Aeris Resources Ltd. is back from the brink after over five years of repair, and Executive Chairman Andre Labuschagne believes that it is finally in the position to successfully hunt majors' noncore copper assets to better compete as a midtier producer.
Labuschagne has been rebuilding the company since taking over its previous iteration, Straits Resources, in December 2012, changing its name to Aeris in December 2015 then restructuring its debt portfolio in February 2018, cutting senior debt by 53% to US$30 million and its share capital by 50%.
Meanwhile, its flagship Tritton operations in western New South Wales, Australia, was rescued from producing just 22,000 tonnes of copper and losing A$2 million a month to producing 30,000 tonnes and generating cash.

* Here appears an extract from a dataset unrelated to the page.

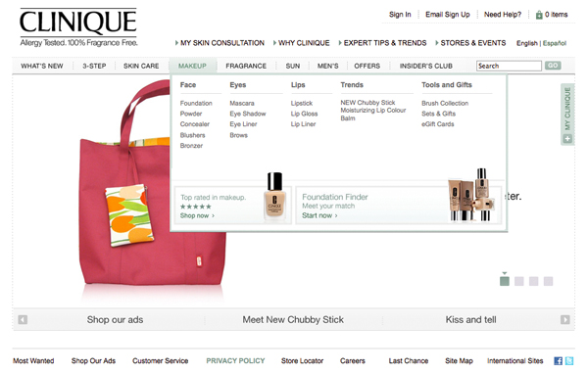
Task: Open the Twitter icon link
Action: (569, 361)
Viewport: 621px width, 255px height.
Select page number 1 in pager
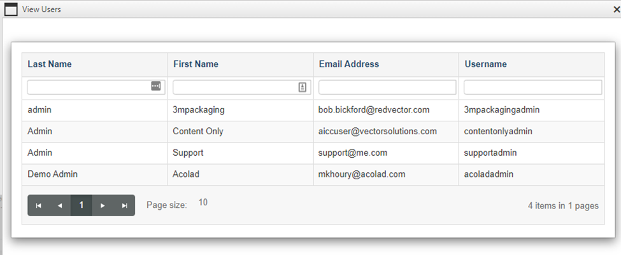[x=82, y=205]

Labuschagne said the rescue effort made it easier for Standard Chartered Bank to restructure Aeris' debt because "if the guys at the mine didn't do that and kept it at 22,000 tonnes, the bank would have just foreclosed."

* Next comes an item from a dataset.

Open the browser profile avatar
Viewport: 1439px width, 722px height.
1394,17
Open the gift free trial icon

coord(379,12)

The chairman told S&P Global Market Intelligence that Aeris had bid for Glencore PLC's Cobar underground copper mine and the Peak mine, both in New South Wales, the latter of which Aurelia Metals Ltd. acquired in 2017. However, Aeris was unable to seal any deals due to its overleveraged position and just half of its stock being traded at the time.
Labuschagne said Aeris believes that Cobar is still a noncore asset for Glencore and is one of a raft of options that would make sense as it looks for potential acquisitions, though he did not specifically say Aeris would bid for it again.
"We are serious about growth, and now that our debt and equity structures are all clean, we would have a much better run at [taking over assets]," the executive said.
Labuschagne believes that Aeris is particularly well positioned, having effectively relocated much of Norton Gold Fields Ltd.'s team — COO Ian Sheppard, Norton's general manager; and CFO Robert Brainsbury and group financial controller Dane van Heerden, both with the same roles at Norton — that was there before Zijin Mining Group Co. Ltd. took it over in 2012.
Aeris also has a "very supportive" 30% shareholder in Hong Kong private equity group PAG, which manages more than US$20 billion in capital and backed the junior through the restructure with working capital. It also helped refinance the debt position and, as part of the process, got its equity stake "basically for free," part-shared with Standard Chartered, Labuschagne said.
Aeris' stock has also nearly doubled from 15 Australian cents per share to nearly 30 cents since Euroz Securities initiated coverage on Aeris on July 12 as "the forgotten midtier," referring to its production level as opposed to market capitalization.
Investable proposition with good M&A sentiment
With these factors, Euroz analyst Andrew Clayton told S&P Global Market Intelligence that his firm backed Aeris as the junior is "back as an equity play," having demonstrated the ability to operate in "pretty difficult conditions."
For Clayton, Aeris' difficult past and future plants brought to mind Evolution Mining Ltd., which attracted market backing having transformed some "arguably reasonably average assets; and Aeris has ambitions to fill that midcap breach and rival [copper producer] Sandfire Resources NL."
Clayton said there is certainly an appetite for copper acquisitions, with Finders Resources Ltd. in a protracted hostile takeover attempt by Indonesian company Eastern Field Developments Ltd. and with OZ Minerals Ltd. swallowing Avanco Resources Ltd. in an offer that by June 7 was worth a 131% premium to Avanco's share price prior to the announcement of the transaction.
EMR Capital Group has also been very active in the copper space, acquiring BHP Billiton Group's Chilean Cerro Colorado copper mine and taking an 80% stake in the Lubambe copper joint venture in Zambia from African Rainbow Minerals Ltd. and Vale SA. The private equity group also acquired the Kestrel coal mine in Queensland from Rio Tinto in the iron ore major's exit from Australian coal.